A highly efficient CRISPR/Cas9-based marker-free genome editing system has been established in Plasmodium falciparum (Pf). However, with the current methods, two drug-selectable markers are needed for episome retention, which may present hurdles for consecutive genome manipulations due to the limited number of available selectable markers. The loading capacity of donor DNA is also unsatisfactory due to the large size of the Cas9 nuclease and sgRNA co-expression system, which limits the size of knock-in DNA fragments. Because of the inefficient end joining (EJ) DNA repair mechanism of Pf, a suicide-rescue approach could be used to address the challenges.
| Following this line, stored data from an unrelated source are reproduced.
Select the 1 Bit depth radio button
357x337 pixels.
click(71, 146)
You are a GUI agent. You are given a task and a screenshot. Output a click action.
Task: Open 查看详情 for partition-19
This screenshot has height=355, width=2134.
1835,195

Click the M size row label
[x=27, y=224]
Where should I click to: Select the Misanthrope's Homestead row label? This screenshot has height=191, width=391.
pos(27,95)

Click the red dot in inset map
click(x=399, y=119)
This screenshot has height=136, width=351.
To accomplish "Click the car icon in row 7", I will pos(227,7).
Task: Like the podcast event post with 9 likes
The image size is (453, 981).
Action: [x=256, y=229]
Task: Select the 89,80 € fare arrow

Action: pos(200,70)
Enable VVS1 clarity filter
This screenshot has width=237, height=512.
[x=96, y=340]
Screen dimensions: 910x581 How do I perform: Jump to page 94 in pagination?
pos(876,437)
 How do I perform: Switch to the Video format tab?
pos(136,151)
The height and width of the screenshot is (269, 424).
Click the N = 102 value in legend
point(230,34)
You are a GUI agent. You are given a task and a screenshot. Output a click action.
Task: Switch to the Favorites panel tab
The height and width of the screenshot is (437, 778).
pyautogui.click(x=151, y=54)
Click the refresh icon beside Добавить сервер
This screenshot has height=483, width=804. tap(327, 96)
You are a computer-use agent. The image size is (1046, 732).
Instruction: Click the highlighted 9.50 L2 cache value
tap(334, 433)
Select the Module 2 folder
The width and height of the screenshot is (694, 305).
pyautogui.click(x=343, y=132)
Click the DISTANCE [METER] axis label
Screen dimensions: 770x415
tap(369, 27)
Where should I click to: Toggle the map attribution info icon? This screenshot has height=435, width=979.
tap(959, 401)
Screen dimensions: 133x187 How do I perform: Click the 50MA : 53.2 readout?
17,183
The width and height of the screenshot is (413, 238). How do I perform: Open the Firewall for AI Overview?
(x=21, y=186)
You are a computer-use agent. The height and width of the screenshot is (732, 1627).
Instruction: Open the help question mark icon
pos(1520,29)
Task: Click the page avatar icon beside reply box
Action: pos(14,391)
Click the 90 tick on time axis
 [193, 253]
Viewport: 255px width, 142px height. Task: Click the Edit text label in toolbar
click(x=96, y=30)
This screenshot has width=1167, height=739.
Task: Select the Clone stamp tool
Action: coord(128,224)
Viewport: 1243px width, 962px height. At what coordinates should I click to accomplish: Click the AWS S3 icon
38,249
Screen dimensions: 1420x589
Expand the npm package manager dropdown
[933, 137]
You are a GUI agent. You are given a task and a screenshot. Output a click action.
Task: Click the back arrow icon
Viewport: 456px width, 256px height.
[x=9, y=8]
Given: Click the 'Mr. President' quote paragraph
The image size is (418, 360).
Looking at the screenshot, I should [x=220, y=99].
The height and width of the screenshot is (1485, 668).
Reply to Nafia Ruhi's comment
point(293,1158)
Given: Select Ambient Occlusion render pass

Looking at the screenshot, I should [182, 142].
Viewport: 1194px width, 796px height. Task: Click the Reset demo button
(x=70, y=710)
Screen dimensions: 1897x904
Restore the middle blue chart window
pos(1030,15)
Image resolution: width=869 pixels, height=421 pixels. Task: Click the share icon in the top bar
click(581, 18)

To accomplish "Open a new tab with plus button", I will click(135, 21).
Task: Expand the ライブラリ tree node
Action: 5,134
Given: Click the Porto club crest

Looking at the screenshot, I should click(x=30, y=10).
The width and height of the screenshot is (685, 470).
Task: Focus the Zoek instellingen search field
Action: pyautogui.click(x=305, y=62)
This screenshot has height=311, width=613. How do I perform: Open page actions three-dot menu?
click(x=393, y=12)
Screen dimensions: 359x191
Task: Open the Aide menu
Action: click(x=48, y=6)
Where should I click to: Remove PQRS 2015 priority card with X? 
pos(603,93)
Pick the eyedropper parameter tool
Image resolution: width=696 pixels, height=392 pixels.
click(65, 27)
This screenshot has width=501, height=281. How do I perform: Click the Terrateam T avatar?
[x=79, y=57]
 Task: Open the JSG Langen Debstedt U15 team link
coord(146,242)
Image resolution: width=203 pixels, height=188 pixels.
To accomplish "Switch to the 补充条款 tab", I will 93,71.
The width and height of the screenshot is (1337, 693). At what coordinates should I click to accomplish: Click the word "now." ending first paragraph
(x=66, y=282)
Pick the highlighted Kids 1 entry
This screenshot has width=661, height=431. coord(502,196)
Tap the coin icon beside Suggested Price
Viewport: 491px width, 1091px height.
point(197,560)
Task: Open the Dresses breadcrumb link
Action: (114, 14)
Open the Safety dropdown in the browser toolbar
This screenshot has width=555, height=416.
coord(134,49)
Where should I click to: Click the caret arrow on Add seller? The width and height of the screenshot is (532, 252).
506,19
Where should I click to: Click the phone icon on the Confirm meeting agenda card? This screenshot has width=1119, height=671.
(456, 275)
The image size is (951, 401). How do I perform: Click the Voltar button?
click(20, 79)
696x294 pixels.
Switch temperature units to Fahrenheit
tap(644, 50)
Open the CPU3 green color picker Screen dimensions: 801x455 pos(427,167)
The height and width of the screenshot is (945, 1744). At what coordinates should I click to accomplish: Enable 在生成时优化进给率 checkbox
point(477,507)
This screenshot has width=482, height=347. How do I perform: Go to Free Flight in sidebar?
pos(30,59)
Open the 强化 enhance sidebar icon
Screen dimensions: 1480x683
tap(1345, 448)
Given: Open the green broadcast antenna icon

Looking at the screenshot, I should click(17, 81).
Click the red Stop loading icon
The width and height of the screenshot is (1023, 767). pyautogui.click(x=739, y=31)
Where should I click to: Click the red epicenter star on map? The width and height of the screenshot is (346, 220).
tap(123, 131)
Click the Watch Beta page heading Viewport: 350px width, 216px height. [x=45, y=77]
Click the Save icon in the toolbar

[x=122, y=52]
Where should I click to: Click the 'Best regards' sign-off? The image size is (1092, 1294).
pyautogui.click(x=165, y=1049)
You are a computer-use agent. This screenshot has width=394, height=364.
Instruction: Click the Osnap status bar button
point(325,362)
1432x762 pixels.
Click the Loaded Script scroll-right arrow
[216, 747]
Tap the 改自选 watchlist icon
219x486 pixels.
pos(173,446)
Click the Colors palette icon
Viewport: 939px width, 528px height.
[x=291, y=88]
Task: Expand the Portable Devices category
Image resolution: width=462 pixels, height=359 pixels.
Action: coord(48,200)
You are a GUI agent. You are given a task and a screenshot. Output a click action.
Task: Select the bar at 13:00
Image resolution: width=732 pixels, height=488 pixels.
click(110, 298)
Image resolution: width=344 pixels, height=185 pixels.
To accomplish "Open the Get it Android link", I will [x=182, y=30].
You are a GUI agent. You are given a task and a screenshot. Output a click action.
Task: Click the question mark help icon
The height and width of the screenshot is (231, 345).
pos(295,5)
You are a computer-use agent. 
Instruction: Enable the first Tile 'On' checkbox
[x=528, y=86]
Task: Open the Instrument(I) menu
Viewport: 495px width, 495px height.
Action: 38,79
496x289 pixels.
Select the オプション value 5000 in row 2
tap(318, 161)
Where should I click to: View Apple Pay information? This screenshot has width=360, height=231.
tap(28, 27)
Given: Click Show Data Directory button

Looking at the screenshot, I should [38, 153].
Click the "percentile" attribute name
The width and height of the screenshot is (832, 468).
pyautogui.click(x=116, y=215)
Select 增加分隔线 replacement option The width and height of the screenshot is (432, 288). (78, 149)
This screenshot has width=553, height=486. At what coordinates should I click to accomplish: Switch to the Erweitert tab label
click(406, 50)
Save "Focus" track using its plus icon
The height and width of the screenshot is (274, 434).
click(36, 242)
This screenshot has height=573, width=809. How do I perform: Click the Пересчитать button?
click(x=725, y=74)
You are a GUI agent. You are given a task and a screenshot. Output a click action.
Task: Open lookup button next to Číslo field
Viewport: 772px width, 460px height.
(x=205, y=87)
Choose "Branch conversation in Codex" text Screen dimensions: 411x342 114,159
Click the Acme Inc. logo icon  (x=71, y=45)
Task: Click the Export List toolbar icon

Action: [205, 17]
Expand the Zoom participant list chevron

Cas9 nuclease and sgRNA were co-expressed from a single plasmid (suicide vector) with one selectable marker, and the donor DNA was ligated into the other plasmid (rescue vector) containing only the ampicillin-resistance gene (AmpR) and a ColEl replication origin (ori). Nonetheless, whether this approach can mediate even the regular gene editing in Pf remains unknown. This study aimed to demonstrate the basic gene editing function of this Cas9-mediated suicide-rescue system. The suicide and rescue vectors were constructed and co-transfected into Pf3D7. This system worked as expected when used to disrupt the Pfset2 gene and to insert a green fluorescent protein-renilla luciferase (gfp-ruc) fusion gene cassette of 3334 base pairs (bp) into the Pf47 locus, demonstrating that the suicide vector actually induced double-strand breaks (DSBs) and that the rescue vector functioned without maintenance via drug selection. The adapted marker-free CRISPR/Cas9 system with only a single episome-selectable marker performs well as the current systems for general gene editing which lays a solid foundation for further studies including consecutive gene manipulations and large gene knock-ins.